# Charcoal basket Woes...



## rhaugle (Jan 3, 2016)

Hey guys, I got a sweet deal on a brisket last night so I decided to smoke it today.. I picked up some lump charcoal and some cheap briquets from academy last night since I used the rest of mine doing a test fire... I don't know if I did something wrong or what, but this smoke is becoming impossible. Temps will not come up, or stay up. I filled up my charcoal basket (11x12x6) with the lump, started a chimney with the briquets to put onto of the lump... nothing different from what I've done in the past, but the stuff will not stay lit!!! I had to leave the FB door open to even keep the stuff going, and that didnt even work. Had to end up putting a fan outside the FB to keep it going.. temps still falling. 

Did I put to much charcoal in the basket?

Does the brand really matter that much? If so, how do these people with crap fuel stay in business?

As of right now, I will never use another brand of lump other then Royal Oak, unless I did something totally wrong?


----------



## rhaugle (Jan 3, 2016)

Should I only fill the basket half full of charcoal and use blocks of wood to fill in the rest?


----------



## dirtsailor2003 (Jan 3, 2016)

What kind of smoker are you using? Do you have any photos you can share? Not knowing what your smoking with makes it impossible to help. 

Some brands of lump and charcoal are not as good as others. 

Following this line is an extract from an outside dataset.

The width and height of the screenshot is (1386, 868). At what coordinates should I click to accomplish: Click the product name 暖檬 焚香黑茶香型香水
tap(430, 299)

In my WSM I fill the basket full, with unlit fuel. I also add 3-4 2"-3" chunks of smoke wood. Then I light with a propane torch. That's how I donut and never have a problem achieving the temps I want.


----------



## rhaugle (Jan 3, 2016)

Ive got an OK Joe highland (the smaller of the 2). This bag of charcoal was B&B i believe. Im not sure if the just never really got lit up or what. I took the basket out, cleaned all the ash, and put it back in just to test. Thick, heavy smoke and only about 190 degrees. The coals on the bottom of the basket are going good, but non of the top ones.. how does that happen!?


----------



## hardcookin (Jan 3, 2016)

On my offset my grate sits 3" off the firebox floor. I would start a full chimney of charcoal and when it was fully lit, I then dump it in the firebox. Then add 2 splits, then once it gets settled to temp, when your temp starts dropping off add another split...keep repeating.


----------



## rhaugle (Jan 3, 2016)

hardcookin said:


> On my offset my grate sits 3" off the firebox floor. I would start a full chimney of charcoal and when it was fully lit, I then dump it in the firebox. Then add 2 splits, then once it gets settled to temp, then when your temp starts dropping off add another split...keep repeating.

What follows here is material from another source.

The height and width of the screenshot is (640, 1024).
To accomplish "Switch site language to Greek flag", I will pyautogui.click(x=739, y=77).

So you don't use a charcoal basket at all? With all the stuff I've read lately it seems that everyone does.


----------



## pellet (Jan 3, 2016)

FWIW, I have done and un done mods to find the satisfaction I wanted.
In the end I have removed the charcoal box and use  the grate in the sfb!
I have a BTMLE and have sealed it sufficiently and have used a welding blanket the last couple of smokes with great success!
I felt the Charcoal basket was not allowing enough air circulation as the fuel turned to ash.
 I did a 22lb turkey for Christmas (ours Dec 27) and was worried about the possibility of rain or snow. It turned out to be 30 degrees and a blustery wind around 15 mph. I started the pit at 3 AM and could only get to 180 deg. tops! I realized that my blanket had blown off and the CC started to cool. 
After re- securing the blanket  I finally got the bird on at 6 AM and we were eating at 1:00.
Is it possible that you have an outside temp problem?
As it stands right now, I will not be using the charcoal box for any smoke in the future 
On background, the expanded steel I used is 1/2", I might have been better served with 3/4" but I will hold off buying the bigger stuff for now as I am getting good temps with out the box.


----------



## hardcookin (Jan 4, 2016)

I have always burned wood after getting a good bed of coals with charcoal.
With good airflow under the grate I never have had problems maintaining temps.
That's what works for me.


----------